Rosali juga mengungkapkan, dalam pengungkapan kasus jaringan Suradi, polisi berhasil mengamankan barang bukti berupa satu pucuk senjata api rakitan.
Selain itu, petugas masih melakukan pencarian terhadap satu senjata api lainnya yang, menurut pengakuan Doglang, telah dibuang di wilayah Kecamatan Pematang Sawa, Kabupaten Tanggamus.
Berdasarkan pengakuan tersangka, Doglang mengaku telah beraksi di tiga tempat kejadian perkara (TKP) di wilayah Pringsewu.
Namun, dari keterangan para tersangka lain yang lebih dahulu ditangkap, Andi diduga terlibat dalam 12 aksi pencurian yang dilakukan komplotan tersebut.
“Untuk peran Andi alias Doglang ini selain sebagai joki, ia juga bertindak sebagai eksekutor secara bergantian dengan Suradi,” Rosali, Selasa (26/5/2026)
Kasus Doglang merupakan hasil pengembangan penyidikan kasus pencurian sepeda motor Honda BeAT milik seorang mahasiswi bernama Salsabila Agustin.
Motor tersebut hilang saat diparkir di depan rumah kos korban di Jalan Satria Gang Masjid Sunagiri, Kecamatan Pringsewu, pada 22 Desember 2025 sekitar pukul 03.30 WIB.
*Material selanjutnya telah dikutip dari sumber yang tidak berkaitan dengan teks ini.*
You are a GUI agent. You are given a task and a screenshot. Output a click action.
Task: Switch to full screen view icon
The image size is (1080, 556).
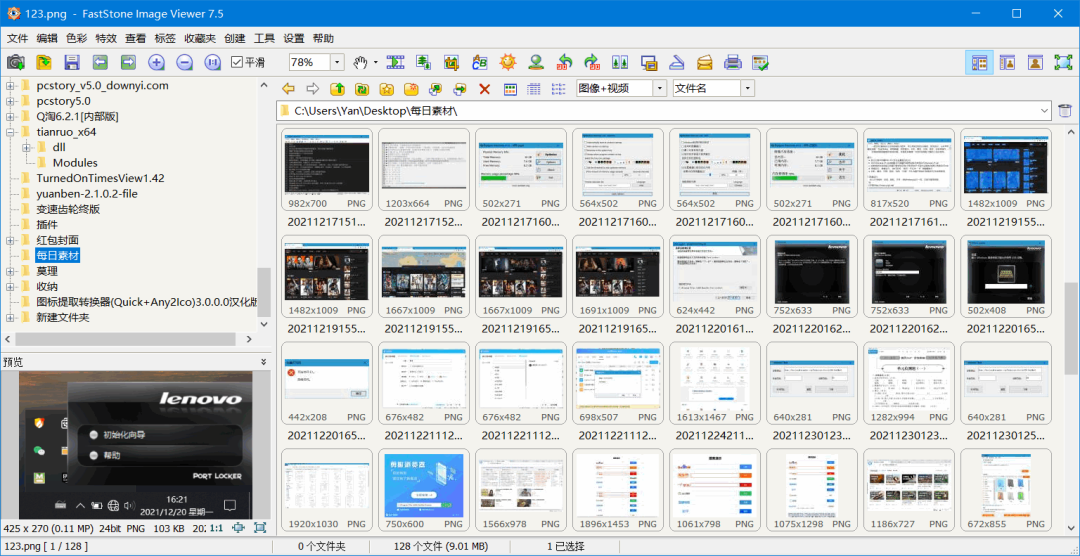coord(1063,63)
“Korban mengalami kerugian sekitar Rp19 juta dan melaporkan kejadian tersebut ke Polres Pringsewu,” ujarnya.
Dari hasil penangkapan sebelumnya, polisi menyita satu unit Honda Beat milik korban yang sempat dibawa kabur pelaku.
Selain itu, petugas juga mengamankan satu unit Yamaha N-Max yang diduga merupakan hasil tindak kejahatan lainnya.
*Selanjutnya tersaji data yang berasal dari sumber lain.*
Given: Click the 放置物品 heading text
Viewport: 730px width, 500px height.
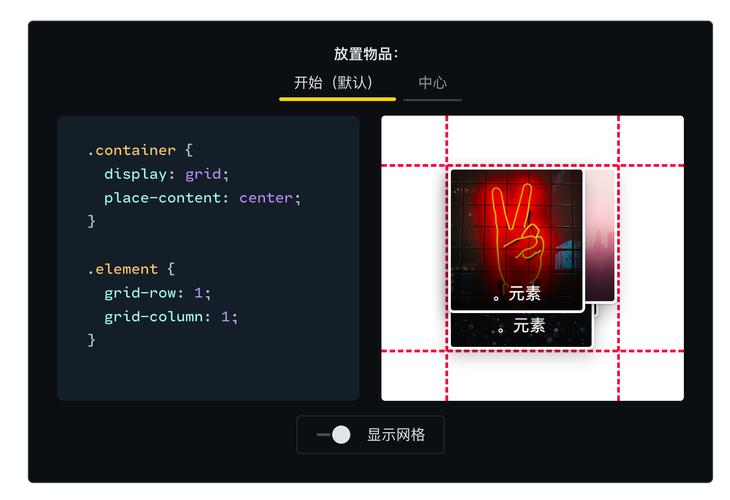Looking at the screenshot, I should click(366, 54).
Selain mencuri Honda Beat milik Salsabila, pelaku juga diduga terlibat dalam pencurian Yamaha N-Max milik Sudarto di Kecamatan Ambarawa pada Januari 2026.
Tak hanya itu, Doglang juga disebut menggasak Honda BeAT milik Edi Hermanto di Desa Sumber Agung, Kecamatan Ambarawa, yang kasusnya dilaporkan pada 25 Mei 2026.
Sebelumnya, Doglang sempat lolos saat polisi menggerebek rumah kontrakan milik Suradi alias Ganden di Pekon Rejosari pada Januari lalu.
Kontrakan tersebut diduga dijadikan tempat persembunyian sekaligus lokasi penyimpanan kendaraan hasil curian.
“Saat ini tersangka beserta barang bukti sudah diamankan di Polres Pringsewu untuk proses penyidikan lebih lanjut. Dalam proses penyidikan, tersangka dijerat Pasal 477 KUHP tentang pencurian dengan pemberatan dengan ancaman hukuman tujuh tahun penjara,” tandasnya.